== Source records
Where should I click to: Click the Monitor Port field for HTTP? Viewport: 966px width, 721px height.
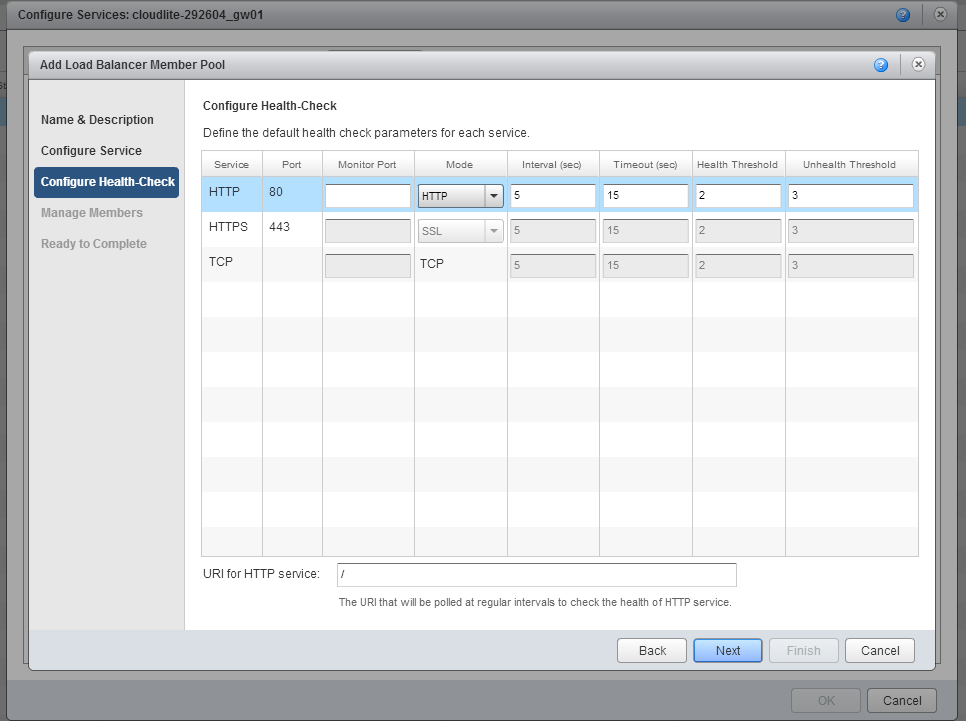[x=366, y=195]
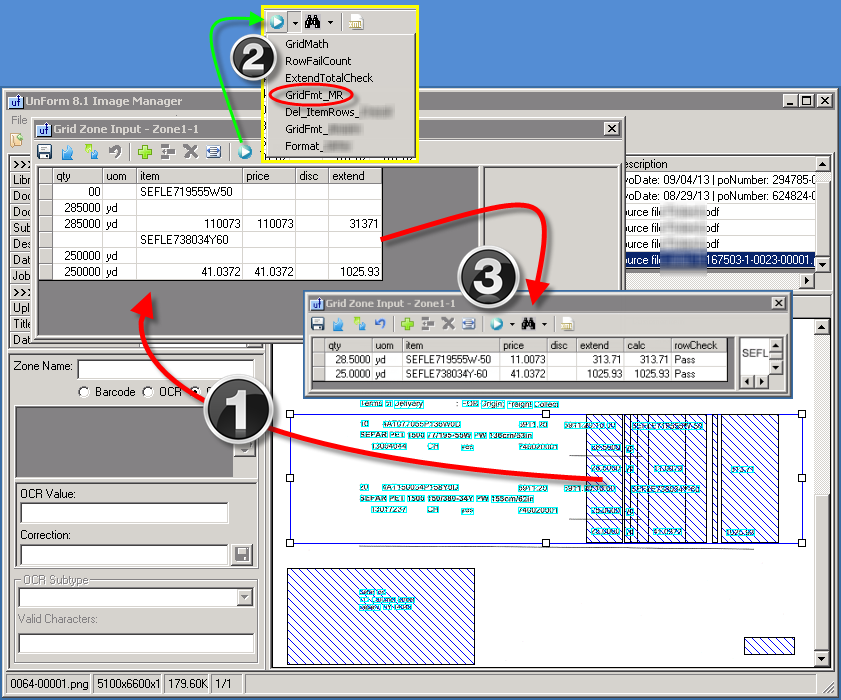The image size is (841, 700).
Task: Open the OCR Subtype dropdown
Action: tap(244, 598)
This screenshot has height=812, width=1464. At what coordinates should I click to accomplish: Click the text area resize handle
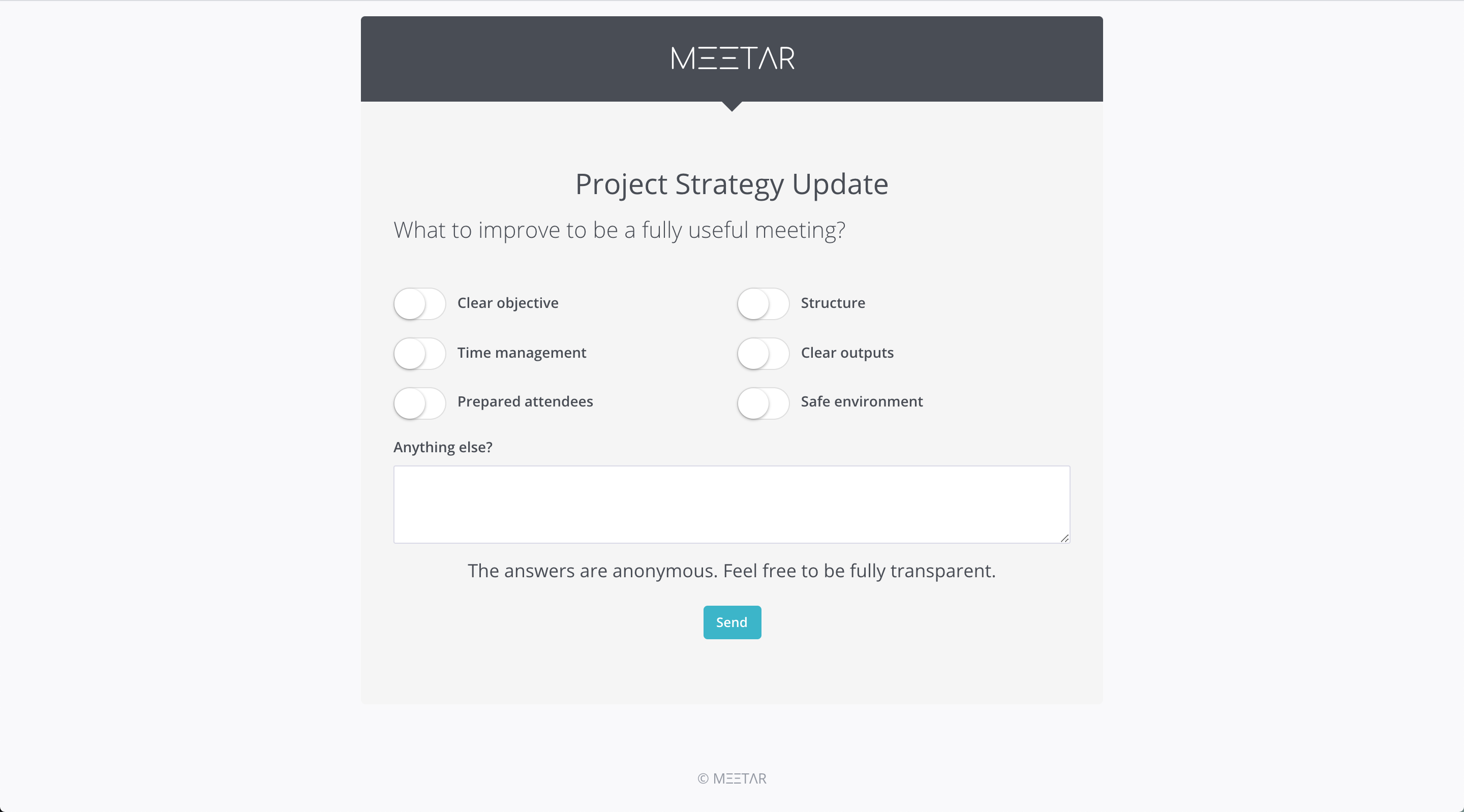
====
▶ _Assignment_
Print the complete listing exactly as it stands, without its pictures.

▶ _Answer for this exercise_
Where should I click to: Click the Monitor Port field for HTTP? Viewport: 966px width, 721px height.
[x=366, y=195]
The image size is (841, 700).
Task: Open the OCR Subtype dropdown
Action: tap(244, 598)
This screenshot has height=812, width=1464. At what coordinates should I click to accomplish: Click the text area resize handle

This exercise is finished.